Selected text –
High Level Group on Innovation and Provision of Medicines
In 2000, the report "Global Competitiveness in Pharmaceuticals - a European Perspective" [347 KB] raised a concern over the actual competitiveness of the European Pharmaceutical Industry compared with that of the US model.
The conclusion of the report was that "Europe as a whole is lagging behind in its ability to generate, organise, and sustain innovation processes that are increasingly expensive and organisationally complex".
In response to this issue, the European Commission, represented by Commissioners Erkki Liikanen and David Byrne, created in 2001 the High Level Group on Innovation and the Provision of Medicines, then called G-10 Medicines. The G-10 was composed of ten selected private and governmental health stakeholders in Europe. The selection process was carried out by the European Commission, which was concerned that the group reflected as many interests as possible in order to obtain a valuable contribution from every participant.
The G-10 was charged with exploring different ways of enhancing the pharmaceutical industry's competitiveness in Europe, without affecting the satisfactory and affordable delivery of healthcare services to the population. Three broad areas of study were taken into account: innovation; provision of medicines to patients; market structure in Europe, competition and regulation.
The Group set itself a target of one year within which to prepare a final report for Commissioner President Prodi. The G10 report [503 KB] , issued in 2002, contains a total of fourteen wide-ranging recommendations as a result of the consensus reached among the members' Group.
In response to this report, the European Commission adopted on 1 July 2003 the Communication, "A stronger European-based pharmaceutical industry for the benefit of the patient - a call for action " which outlines the Commission's proposals for advancing the G10 recommendations.

Task goal – Rewrite the G-10 text from "The G-10 was charged" up to and including "the members' Group.", switching "fourteen" to "twelve". The listing after this point is separate material, unrelated to the G-10 text.

Saved entries
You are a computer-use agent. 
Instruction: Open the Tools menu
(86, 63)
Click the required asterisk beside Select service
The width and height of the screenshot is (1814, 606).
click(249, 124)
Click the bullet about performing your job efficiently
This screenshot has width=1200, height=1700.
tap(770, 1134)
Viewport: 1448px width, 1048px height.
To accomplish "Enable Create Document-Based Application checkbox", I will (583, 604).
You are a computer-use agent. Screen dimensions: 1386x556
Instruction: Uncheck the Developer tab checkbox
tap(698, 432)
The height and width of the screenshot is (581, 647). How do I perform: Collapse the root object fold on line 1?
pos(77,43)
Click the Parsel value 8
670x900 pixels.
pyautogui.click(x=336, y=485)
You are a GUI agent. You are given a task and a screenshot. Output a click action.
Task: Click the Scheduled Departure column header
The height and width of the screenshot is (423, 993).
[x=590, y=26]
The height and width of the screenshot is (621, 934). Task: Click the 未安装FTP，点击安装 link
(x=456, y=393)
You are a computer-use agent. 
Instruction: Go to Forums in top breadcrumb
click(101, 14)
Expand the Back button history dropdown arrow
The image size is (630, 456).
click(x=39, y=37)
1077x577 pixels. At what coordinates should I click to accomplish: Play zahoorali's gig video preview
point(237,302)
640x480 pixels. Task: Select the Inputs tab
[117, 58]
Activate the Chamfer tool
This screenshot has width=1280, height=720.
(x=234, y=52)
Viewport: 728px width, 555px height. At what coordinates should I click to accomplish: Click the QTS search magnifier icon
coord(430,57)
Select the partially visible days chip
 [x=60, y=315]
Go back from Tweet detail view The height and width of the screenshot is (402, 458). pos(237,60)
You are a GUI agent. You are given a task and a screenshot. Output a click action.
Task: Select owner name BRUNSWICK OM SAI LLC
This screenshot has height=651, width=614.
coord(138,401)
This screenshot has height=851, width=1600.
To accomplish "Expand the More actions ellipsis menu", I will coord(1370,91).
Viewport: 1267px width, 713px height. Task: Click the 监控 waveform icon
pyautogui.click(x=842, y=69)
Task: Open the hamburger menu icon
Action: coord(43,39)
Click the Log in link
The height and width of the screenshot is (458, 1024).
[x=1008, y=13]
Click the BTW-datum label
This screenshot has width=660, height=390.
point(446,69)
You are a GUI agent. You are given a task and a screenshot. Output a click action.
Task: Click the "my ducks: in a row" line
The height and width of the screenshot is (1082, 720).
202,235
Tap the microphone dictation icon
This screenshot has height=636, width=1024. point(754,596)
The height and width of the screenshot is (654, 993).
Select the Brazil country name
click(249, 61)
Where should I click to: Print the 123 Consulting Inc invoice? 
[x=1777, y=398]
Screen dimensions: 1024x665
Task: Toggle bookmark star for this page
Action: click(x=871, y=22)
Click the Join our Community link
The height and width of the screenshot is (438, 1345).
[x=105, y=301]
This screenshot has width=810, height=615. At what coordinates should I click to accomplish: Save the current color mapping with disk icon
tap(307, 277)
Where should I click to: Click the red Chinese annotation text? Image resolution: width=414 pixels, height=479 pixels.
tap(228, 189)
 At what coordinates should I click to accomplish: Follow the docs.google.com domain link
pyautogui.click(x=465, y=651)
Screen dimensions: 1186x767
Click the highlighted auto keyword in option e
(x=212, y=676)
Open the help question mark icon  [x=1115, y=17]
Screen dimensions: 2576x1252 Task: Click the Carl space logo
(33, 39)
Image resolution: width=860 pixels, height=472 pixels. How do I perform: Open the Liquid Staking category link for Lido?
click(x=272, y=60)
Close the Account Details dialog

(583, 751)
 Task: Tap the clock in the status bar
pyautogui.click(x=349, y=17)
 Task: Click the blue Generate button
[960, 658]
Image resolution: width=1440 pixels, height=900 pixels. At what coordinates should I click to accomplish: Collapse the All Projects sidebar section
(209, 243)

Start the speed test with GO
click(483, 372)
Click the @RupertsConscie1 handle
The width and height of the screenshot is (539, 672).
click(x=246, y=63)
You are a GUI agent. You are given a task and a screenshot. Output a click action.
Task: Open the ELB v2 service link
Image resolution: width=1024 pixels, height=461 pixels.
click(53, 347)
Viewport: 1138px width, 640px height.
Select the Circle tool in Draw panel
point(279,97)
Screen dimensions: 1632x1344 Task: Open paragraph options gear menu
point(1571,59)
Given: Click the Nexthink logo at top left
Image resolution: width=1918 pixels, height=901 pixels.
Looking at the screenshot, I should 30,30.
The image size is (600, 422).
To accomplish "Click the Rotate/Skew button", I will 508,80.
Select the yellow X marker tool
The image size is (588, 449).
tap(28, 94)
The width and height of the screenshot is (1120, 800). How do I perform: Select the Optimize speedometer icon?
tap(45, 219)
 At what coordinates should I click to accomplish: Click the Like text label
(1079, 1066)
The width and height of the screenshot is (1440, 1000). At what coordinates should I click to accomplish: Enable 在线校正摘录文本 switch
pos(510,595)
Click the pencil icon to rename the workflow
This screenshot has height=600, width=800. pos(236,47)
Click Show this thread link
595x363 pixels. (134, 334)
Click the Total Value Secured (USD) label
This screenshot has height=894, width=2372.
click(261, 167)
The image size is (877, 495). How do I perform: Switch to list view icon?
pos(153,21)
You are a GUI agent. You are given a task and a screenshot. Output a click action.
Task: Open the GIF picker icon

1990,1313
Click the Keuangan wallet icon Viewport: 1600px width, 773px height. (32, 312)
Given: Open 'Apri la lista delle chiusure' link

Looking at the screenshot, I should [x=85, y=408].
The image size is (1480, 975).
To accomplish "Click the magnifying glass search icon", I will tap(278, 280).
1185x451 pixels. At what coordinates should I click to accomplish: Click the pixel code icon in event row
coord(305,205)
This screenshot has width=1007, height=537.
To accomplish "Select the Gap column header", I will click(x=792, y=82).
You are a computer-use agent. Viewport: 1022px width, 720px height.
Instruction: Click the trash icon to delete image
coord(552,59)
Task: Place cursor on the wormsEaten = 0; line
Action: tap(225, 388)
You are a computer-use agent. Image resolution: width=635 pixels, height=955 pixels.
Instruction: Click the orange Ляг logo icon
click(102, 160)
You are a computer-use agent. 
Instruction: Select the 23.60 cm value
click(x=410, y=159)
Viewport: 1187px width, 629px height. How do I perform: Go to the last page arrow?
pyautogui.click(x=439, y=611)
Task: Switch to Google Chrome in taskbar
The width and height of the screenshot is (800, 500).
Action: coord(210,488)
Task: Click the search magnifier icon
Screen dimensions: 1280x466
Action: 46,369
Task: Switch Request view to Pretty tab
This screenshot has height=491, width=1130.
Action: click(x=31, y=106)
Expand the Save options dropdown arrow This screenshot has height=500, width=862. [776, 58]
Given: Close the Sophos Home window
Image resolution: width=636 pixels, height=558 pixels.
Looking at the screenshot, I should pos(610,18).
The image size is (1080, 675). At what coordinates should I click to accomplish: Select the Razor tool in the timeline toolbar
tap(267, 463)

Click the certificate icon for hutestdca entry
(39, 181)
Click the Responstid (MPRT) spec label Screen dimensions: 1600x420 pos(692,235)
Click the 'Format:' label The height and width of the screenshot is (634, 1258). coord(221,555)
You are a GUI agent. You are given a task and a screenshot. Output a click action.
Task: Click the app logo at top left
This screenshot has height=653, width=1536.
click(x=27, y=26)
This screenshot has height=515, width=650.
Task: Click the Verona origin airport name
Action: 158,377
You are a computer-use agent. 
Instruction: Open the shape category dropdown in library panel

Answer to this task –
The G-10 was charged with exploring different ways of enhancing the pharmaceutical industry's competitiveness in Europe, without affecting the satisfactory and affordable delivery of healthcare services to the population. Three broad areas of study were taken into account: innovation; provision of medicines to patients; market structure in Europe, competition and regulation.
The Group set itself a target of one year within which to prepare a final report for Commissioner President Prodi. The G10 report [503 KB] , issued in 2002, contains a total of twelve wide-ranging recommendations as a result of the consensus reached among the members' Group.